To collect the flows, install the flow-tools package, with either

yum install flow-tools

or whatever your distribution uses (apt-get install flow-tools), or install from source.

The flow-capture utility is the one that is used to write the flows to disk. It must be configured with the port (2055 in our case), and a location to write the flows to. In CentOS/RedHat/Fedora, this is done in /etc/sysconfig/flow-capture.

OPTIONS="-n 287 -N 0 -w /var/flow-tools -S 5 0/0/2055"
  • -n 287: 287 files per day, or one file every 5 minutes. I recommend doing this instead of the default 15 minutes so that you have more real time access to your data, and some tools depend on this reporting interval.
  • -N 0: Don’t nest the files. All the flow files will be in one directory instead of one per day.
  • -w /var/flow-tools: Write to this directory
  • -S 5: Syslog a message every 5 minutes with the collection statistics
  • 0/0/2055: listen on all interfaces to all exporters on port 2055

You may also want to configure something like tmpwatch in cron to clean up files (/usr/sbin/tmpwatch 720 /var/flow-tools) to only keep the last month or whatever you want. On a pipe that’s used 100-200MB/sec, you can expect at least 10G of data to be logged.

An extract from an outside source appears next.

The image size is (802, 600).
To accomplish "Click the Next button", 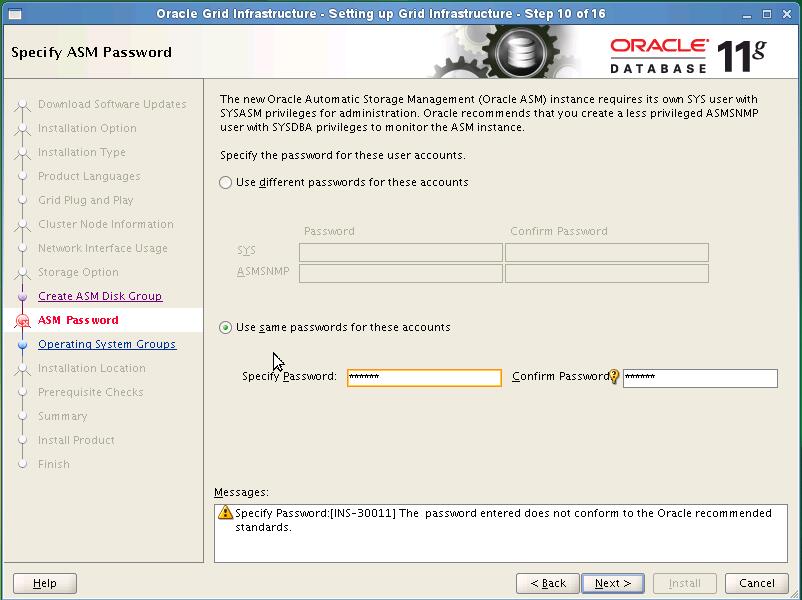I will tap(613, 583).
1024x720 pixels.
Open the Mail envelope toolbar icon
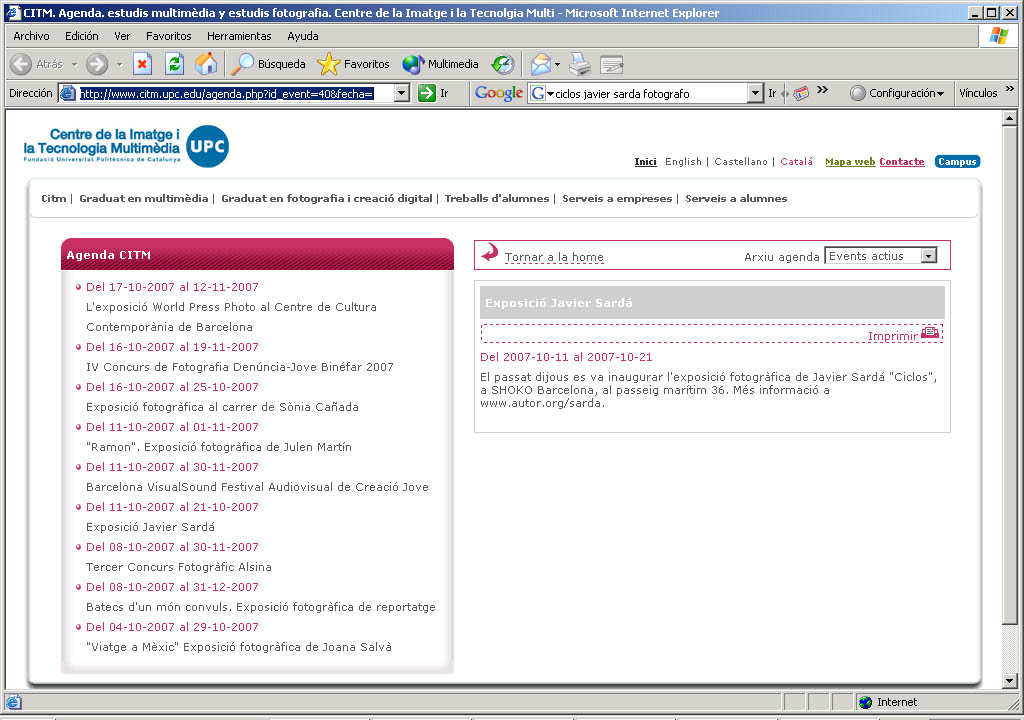(x=540, y=64)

Start flow-capture (service flow-capture start), and look for files in /var/flow-tools.

The files are binary, so you can’t look at them directly. To have a look at what’s there:

# flow-cat /var/flow-tools/ft-v05.2008-12-22.080500-0600 | flow-print | head
srcIP dstIP prot srcPort dstPort octets packets
x.x.x.105 x.x.x.151 6 4511 80 744 6
x.x.x.105 x.x.x.151 6 4512 80 985 12
x.x.x.105 x.x.x.151 6 4514 80 784 7
x.x.x.105 x.x.x.185 6 4516 80 985 6
x.x.x.105 x.x.x.52 6 4517 80 1744 7
x.x.x.105 x.x.x.41 6 4518 80 850 5
x.x.x.115 x.x.x.255 17 138 138 229 1
x.x.x.252 x.x.x.62 6 2727 80 40 1
x.x.x.105 x.x.x.27 6 4521 80 2221 22

The fields should be fairly self explanatory. The -f parameter to flow-print allows you to print out new data.